In the records below, find the line containing "You are a computer-use agent.", then copy that line and all lines after it, exactly, omitting every picture.

## GIVEN ENTRIES
----------------------------------------

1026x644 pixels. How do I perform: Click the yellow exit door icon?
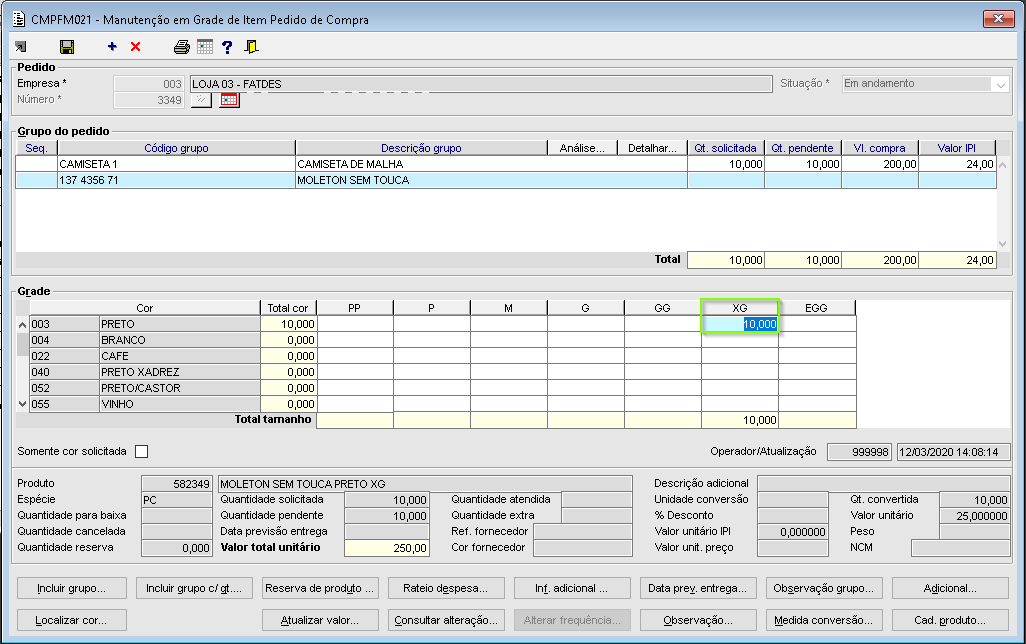click(x=251, y=47)
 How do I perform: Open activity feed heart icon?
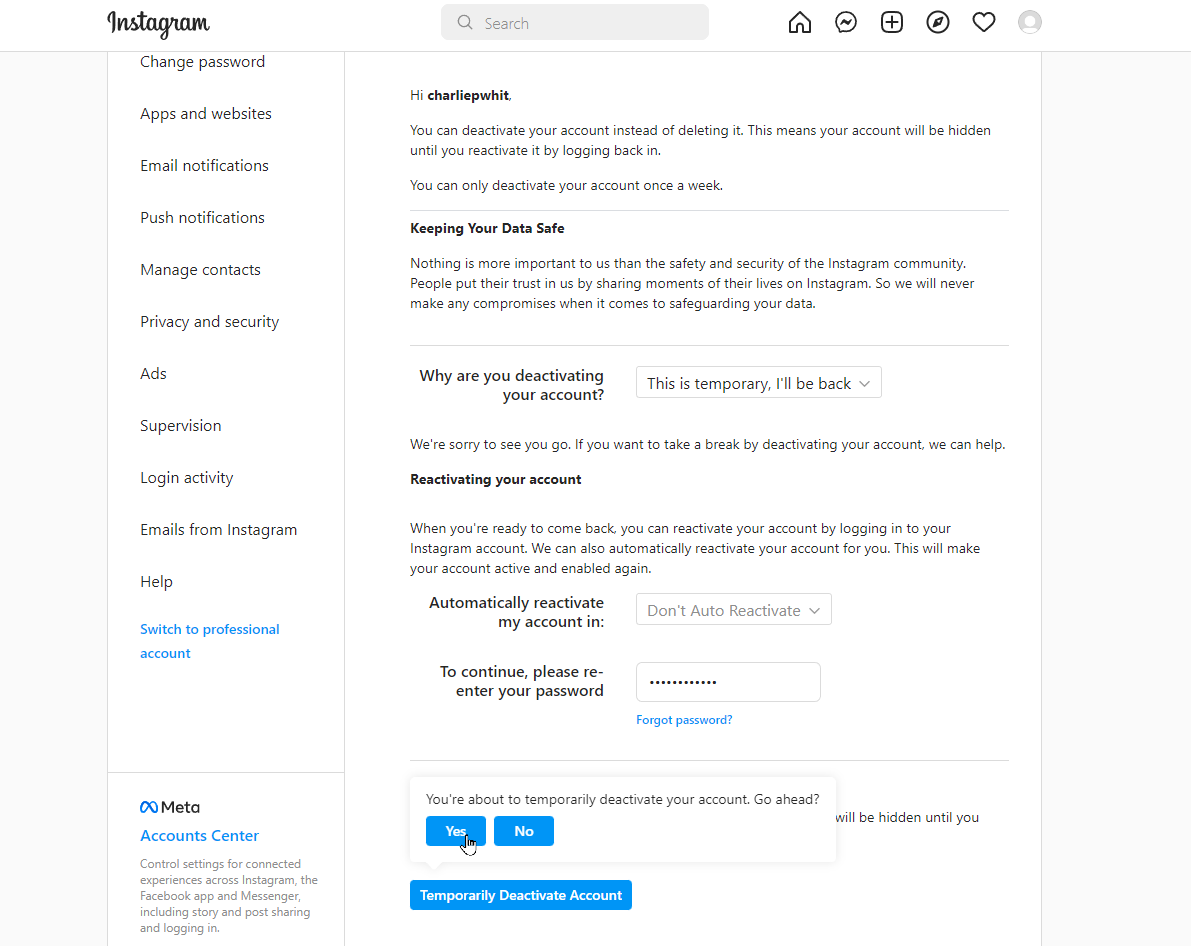984,23
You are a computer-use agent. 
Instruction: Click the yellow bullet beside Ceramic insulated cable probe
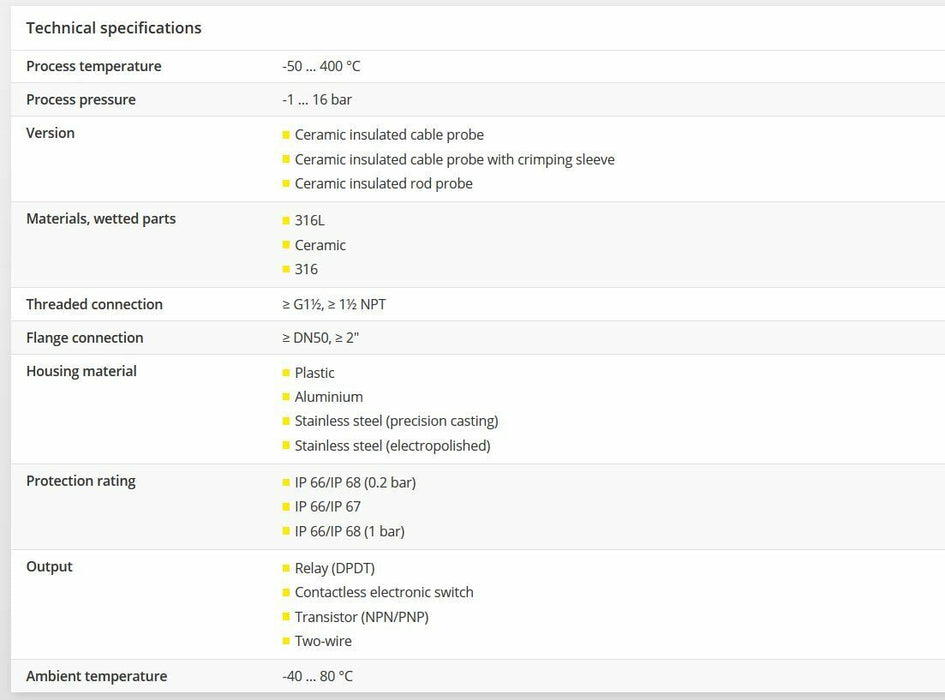pyautogui.click(x=286, y=135)
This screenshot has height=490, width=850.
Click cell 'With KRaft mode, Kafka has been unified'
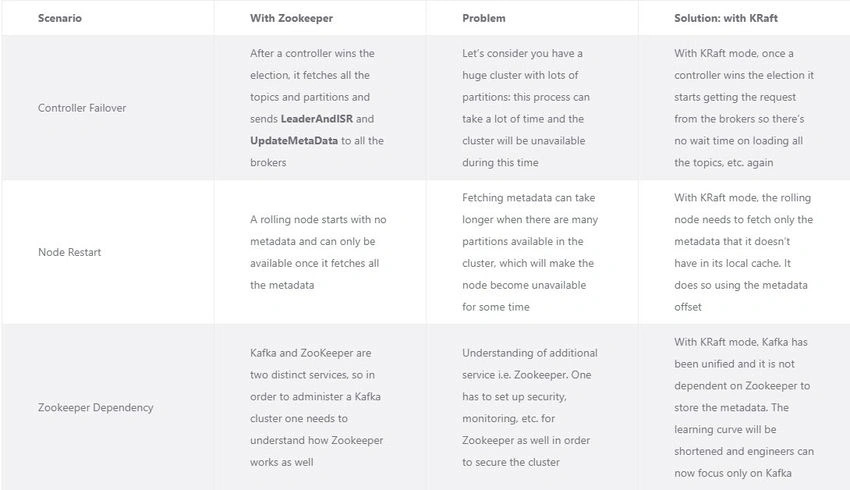(744, 407)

----------------------------------------

## THE COMPLETED TASK
You are a computer-use agent. 
Instruction: Click the yellow bullet beside Ceramic insulated cable probe
pyautogui.click(x=286, y=135)
This screenshot has height=490, width=850.
Click cell 'With KRaft mode, Kafka has been unified'
(744, 407)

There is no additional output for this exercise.